A computer program (also known as a program, software, software application, script, or code) can be written in any form of programming language, including compiled or interpreted languages, or declarative or procedural languages, and it can be deployed in any form, including as a standalone program or as a module, component, subroutine, or other unit suitable for use in a computing environment. A computer program does not necessarily correspond to a file in a file system. A program can be stored in a portion of a file that holds other programs or data (e.g., one or more scripts stored in a markup language document), in a single file dedicated to the program in question, or in multiple coordinated files (e.g., files that store one or more modules, sub programs, or portions of code). A computer program can be deployed to be executed on one computer or on multiple computers that are located at one site or distributed across multiple sites and interconnected by a communication network.

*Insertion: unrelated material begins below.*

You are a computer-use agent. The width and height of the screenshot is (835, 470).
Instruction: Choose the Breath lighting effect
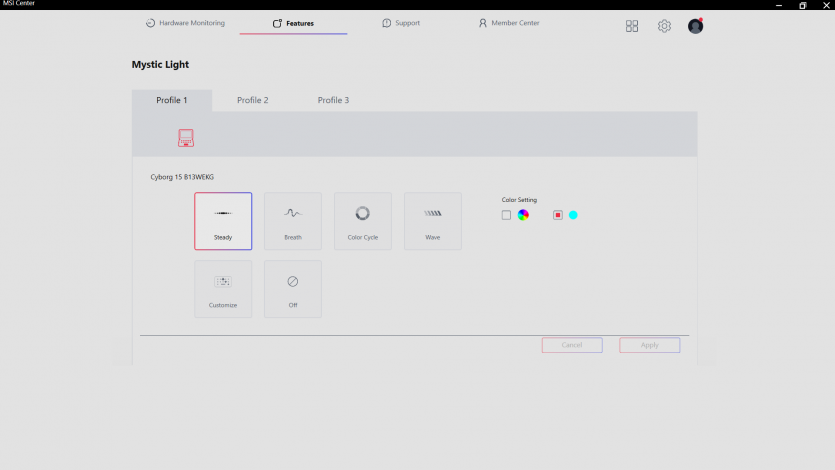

The processes and logic flows described herein can be performed by one or more programmable processors executing one or more computer programs to perform functions by operating on input data and generating output. The processes and logic flows can also be performed by, and apparatus can also be implemented as, special purpose logic circuitry, e.g., an FPGA (field programmable gate array) or an ASIC (application specific integrated circuit).

Processors suitable for the execution of a computer program include, by way of example, both general and special purpose microprocessors, and any one or more processors of any kind of digital computer. Generally, a processor will receive instructions and data from a read only memory or a random access memory or both. The essential elements of a computer are a processor for performing instructions and one or more data memory devices for storing instructions and data. Generally, a computer will also include, or be operatively coupled to receive data from or transfer data to, or both, one or more mass storage devices for storing data, e.g., magnetic, magneto optical disks, or optical disks. However, a computer need not have such devices. Moreover, a computer can be embedded in another device, e.g., a mobile telephone, a personal digital assistant (PDA), to name just a few.

Computer readable media suitable for storing computer program instructions and data include all forms data memory including nonvolatile memory, media and memory devices, including by way of example semiconductor memory devices, e.g., EPROM, EEPROM, and flash memory devices; magnetic disks, e.g., internal hard disks or removable disks; magneto optical disks; and CD ROM and DVD-ROM disks. The processor and the memory can be supplemented by, or incorporated in, special purpose logic circuitry.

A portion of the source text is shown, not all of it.